Extract

Philip Jeyaretnam: Remove perception of government intervention in legal profession

Choo Zheng Xi / Editor-in-Chief    

23 year old amendments to the Legal Profession Act curtailing the Law Society’s powers continues to be a hindrance to the perception of the legal profession’s independence.

This was the view put forward yesterday by Ex-Law Society President Philip Jeyaretnam at the Institute of Policy Studies’ (IPS) annual seminar, Singapore Perspectives.

Mr Jeyaretnam recounted the difficulty he had explaining to the China Bar Association why the Minister of Law continued to have the power to appoint members of the Law Society’s executive committee. He noted that “even China has abolished government appointment to the Chinese Bar Association.”

Section 48 (1) (c) of the Legal Profession Act (LPA) allows ‘3 advocates and solicitors appointed by the Minister to sit on the Council’. The full executive committee consists of 21 members.

Another section of the LPA that Mr Jeyaretnam viewed as a “serious misstep” was Section 38 (1) (c), which limits the Law Society to commenting only on legislation ‘submitted to it’.

Both amendments were introduced as part of a group of amendments to the Legal Profession Act in August 1986 as a government reaction against the then President of the Law Society Francis Seow’s criticism of the Newspaper and Printing Presses Act. The government at that time accused Seow of using the Law Society as a political vehicle.

Mr Jeyaretnam raised these two laws in the context of the panel titled “Can Government Do Less, and Singaporeans Do More?”

He used these as examples of what he identified as an attitude in government that “political competition is not a good thing” and a “fear that citizen groups might evolve into an alternative political entity”. As a result, he said, “citizens become fearful of being associated with such groups.”

Work instructions
a) Reproduce the part of the article on Philip Jeyaretnam's remarks between "Philip Jeyaretnam: Remove" and "seminar, Singapore Perspectives.", inclusive.
b) According to the article on Philip Jeyaretnam's remarks, how many members make up the Law Society's full executive committee?
c) Name every person identified by name in the article on Philip Jeyaretnam's remarks.
The entries placed after this article are not used for any of the work here.

Data

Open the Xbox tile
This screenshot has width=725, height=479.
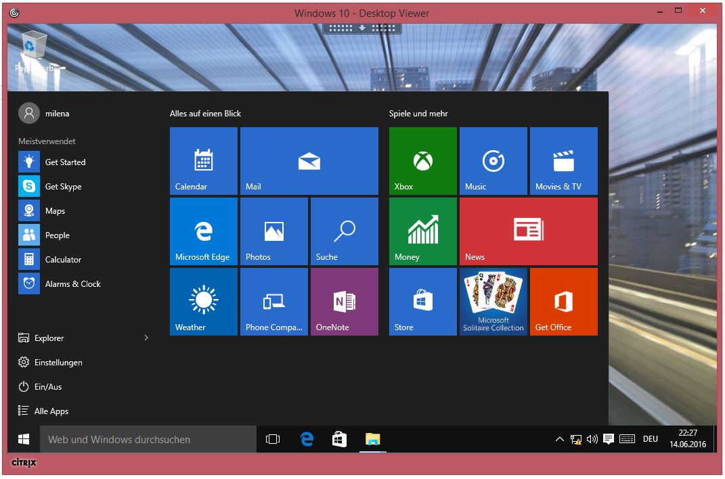click(422, 161)
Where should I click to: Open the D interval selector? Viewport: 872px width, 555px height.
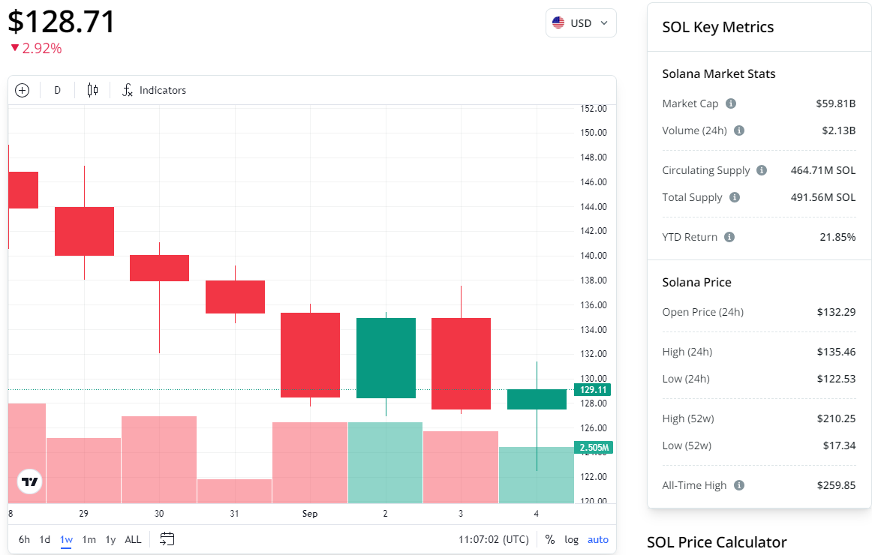pyautogui.click(x=58, y=90)
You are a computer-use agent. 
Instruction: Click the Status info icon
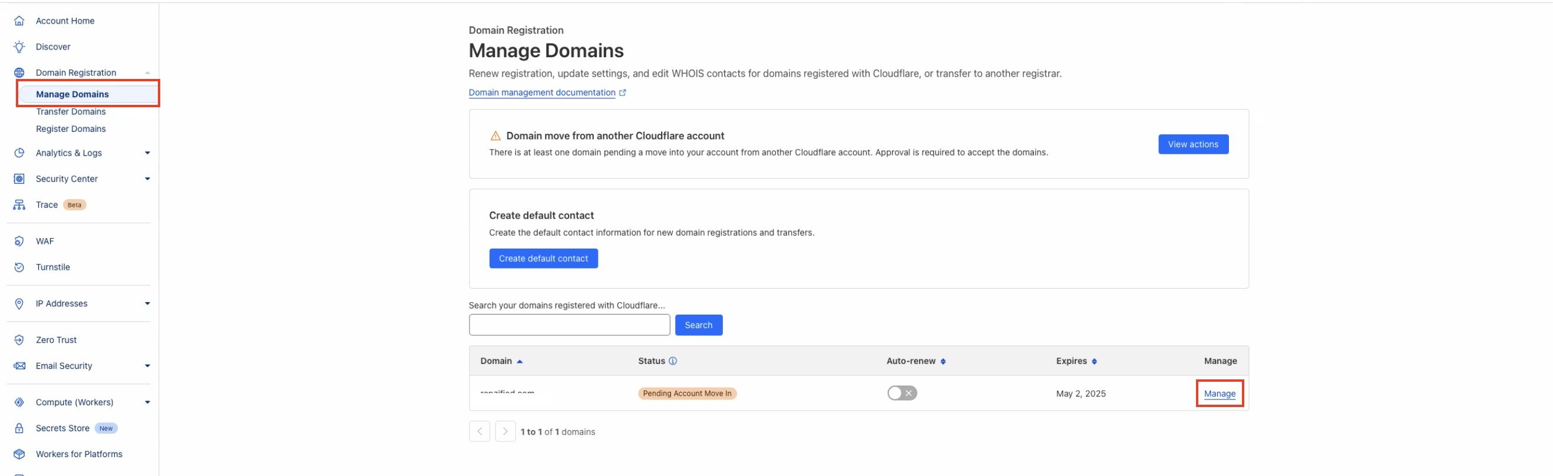click(673, 361)
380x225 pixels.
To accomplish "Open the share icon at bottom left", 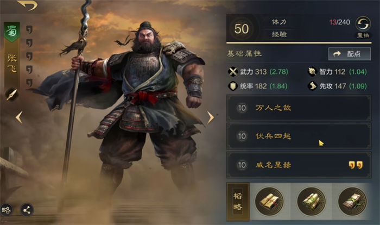I will (27, 210).
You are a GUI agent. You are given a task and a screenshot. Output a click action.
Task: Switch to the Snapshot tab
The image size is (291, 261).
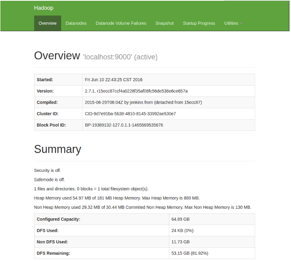click(164, 23)
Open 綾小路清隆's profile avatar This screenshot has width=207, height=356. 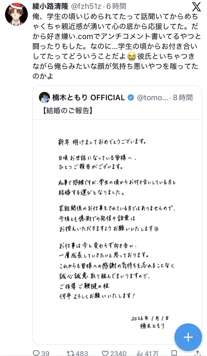point(17,14)
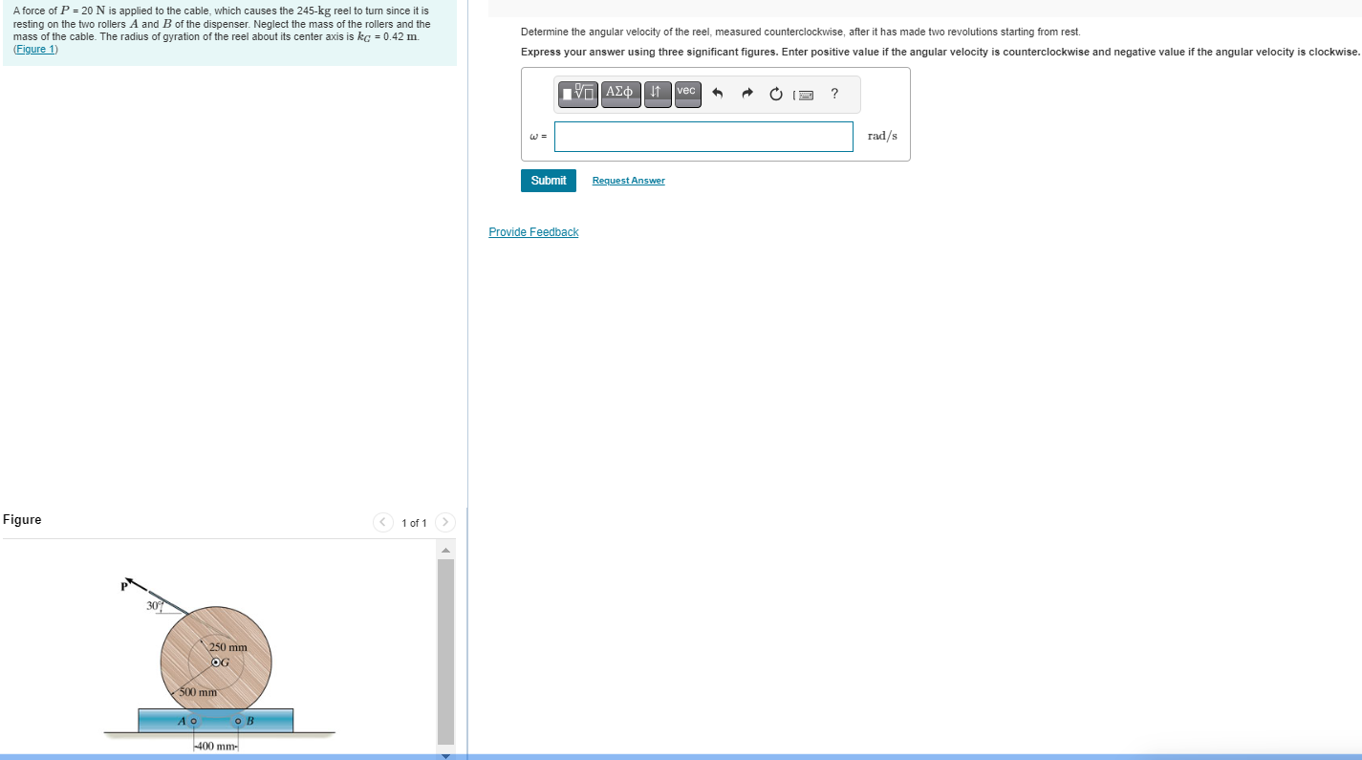The height and width of the screenshot is (760, 1362).
Task: Reset the answer field with the refresh icon
Action: point(774,94)
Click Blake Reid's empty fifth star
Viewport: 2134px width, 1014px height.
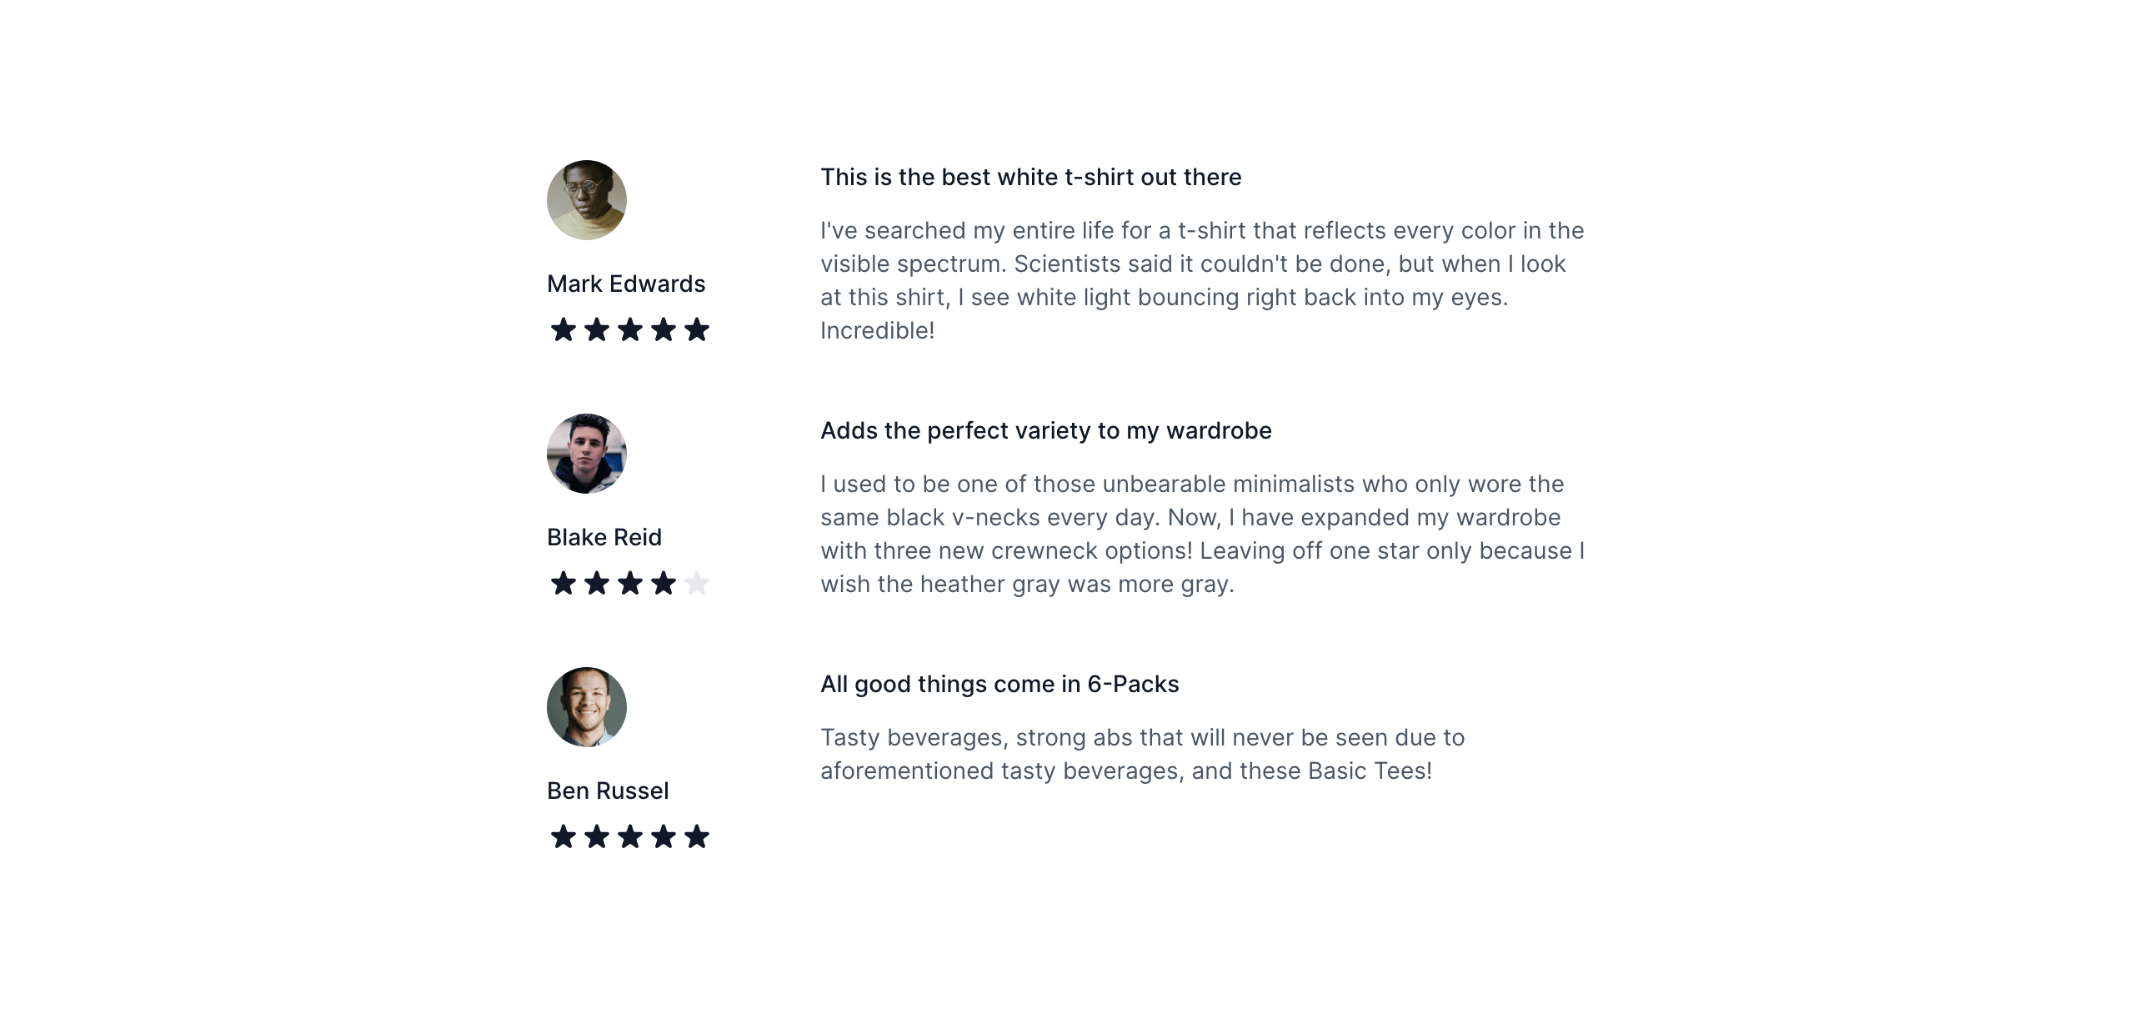coord(697,584)
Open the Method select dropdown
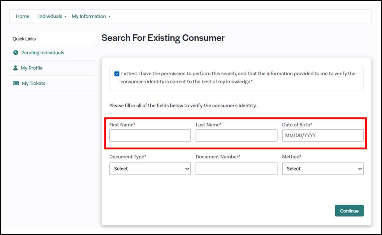 pos(323,169)
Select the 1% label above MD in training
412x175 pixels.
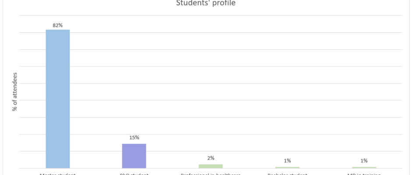pyautogui.click(x=364, y=161)
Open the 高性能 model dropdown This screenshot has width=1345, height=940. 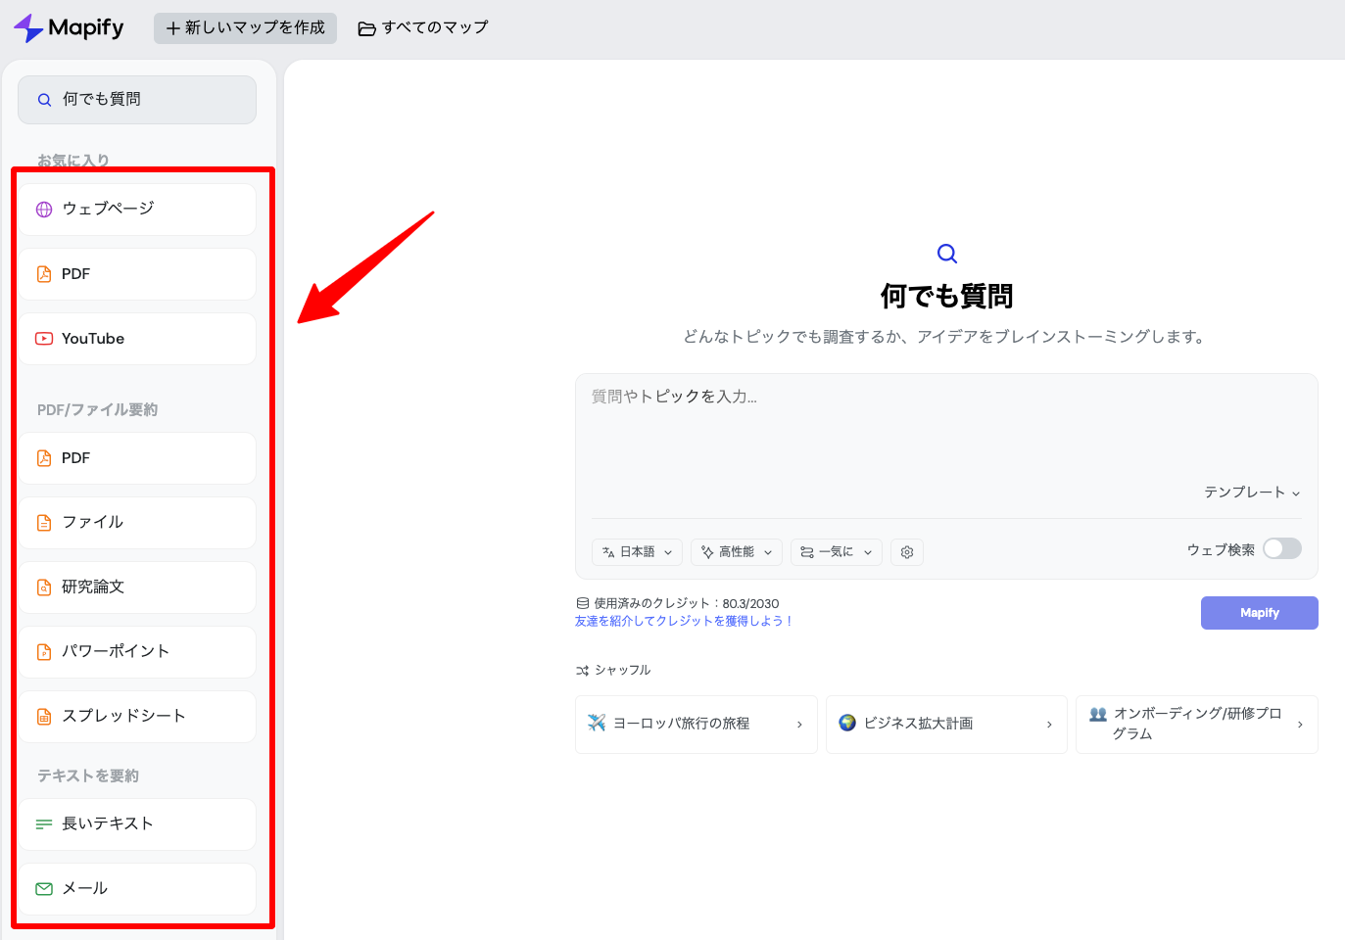coord(736,551)
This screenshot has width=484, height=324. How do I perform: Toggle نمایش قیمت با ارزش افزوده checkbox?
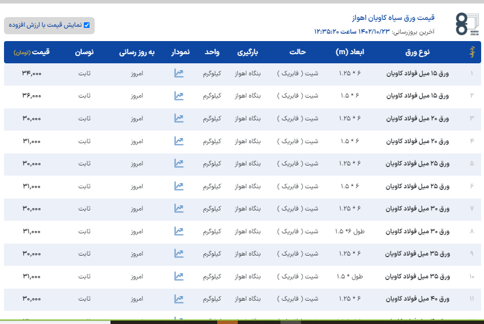click(87, 25)
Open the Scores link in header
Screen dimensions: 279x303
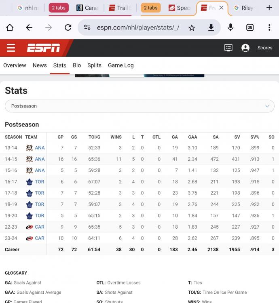(x=265, y=48)
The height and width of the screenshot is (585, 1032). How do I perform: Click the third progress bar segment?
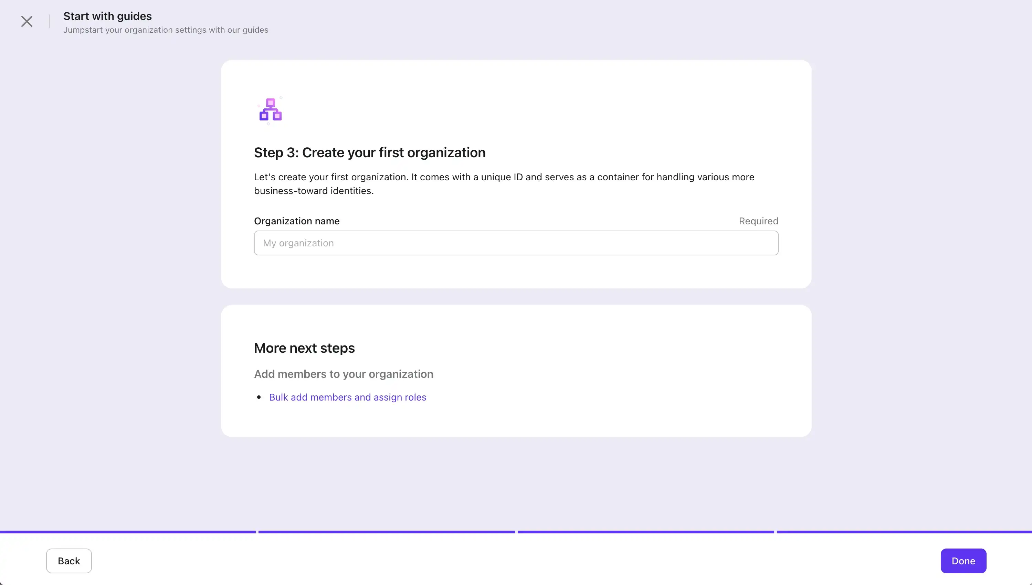click(645, 532)
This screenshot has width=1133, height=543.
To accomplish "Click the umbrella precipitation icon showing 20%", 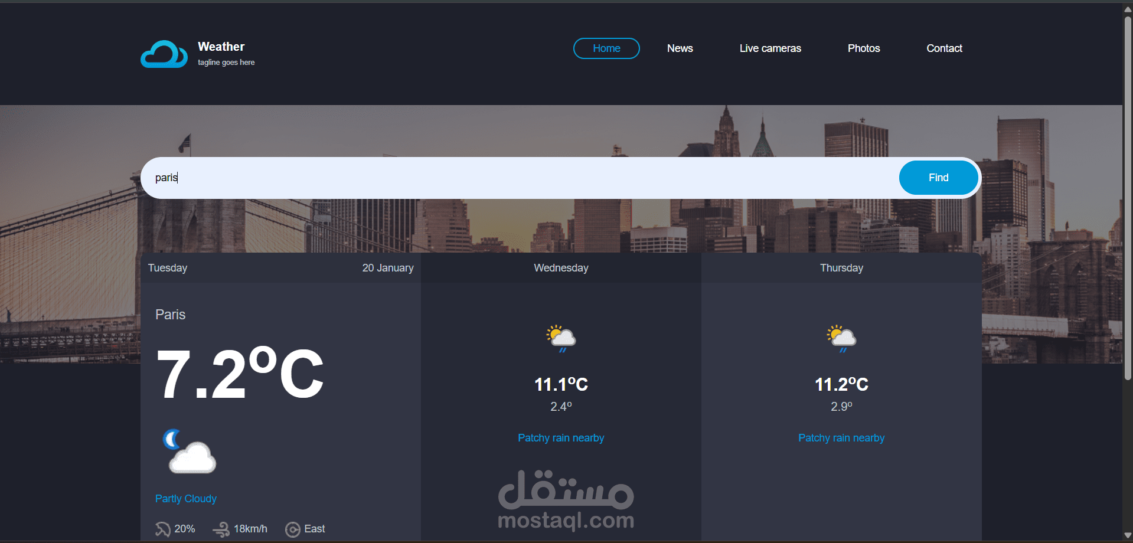I will pos(164,528).
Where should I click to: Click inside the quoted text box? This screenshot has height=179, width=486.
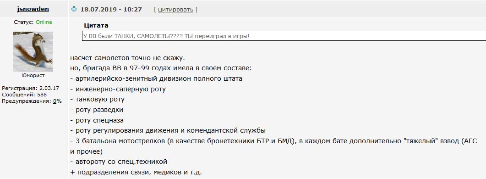pyautogui.click(x=284, y=36)
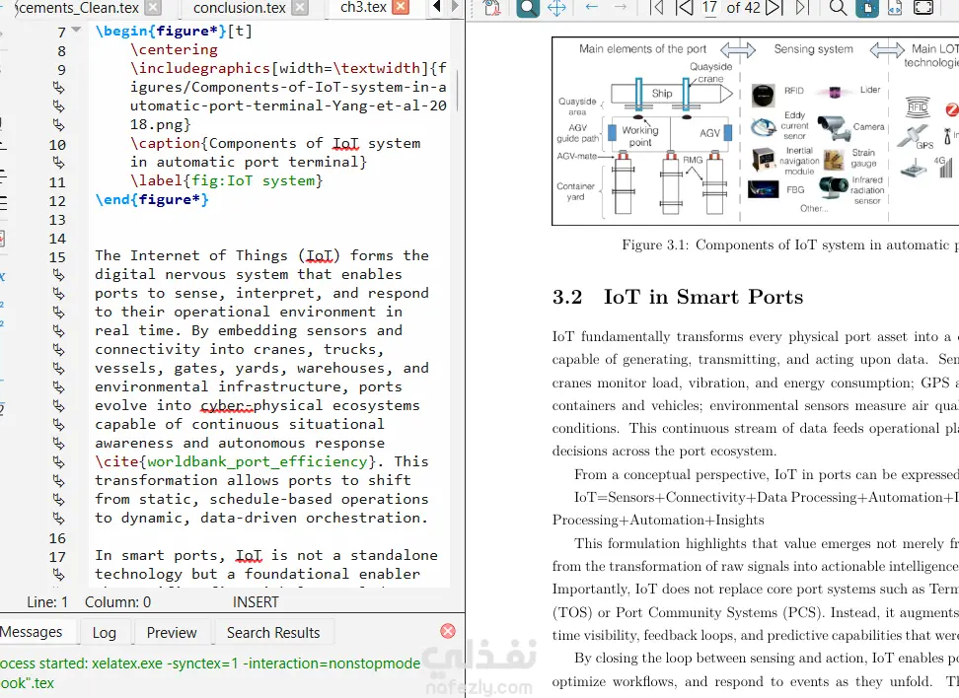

Full answers
a)
Philip Jeyaretnam: Remove perception of government intervention in legal profession

Choo Zheng Xi / Editor-in-Chief    

23 year old amendments to the Legal Profession Act curtailing the Law Society’s powers continues to be a hindrance to the perception of the legal profession’s independence.

This was the view put forward yesterday by Ex-Law Society President Philip Jeyaretnam at the Institute of Policy Studies’ (IPS) annual seminar, Singapore Perspectives.

b) 21 members.

c) Choo Zheng Xi, Philip Jeyaretnam, Francis Seow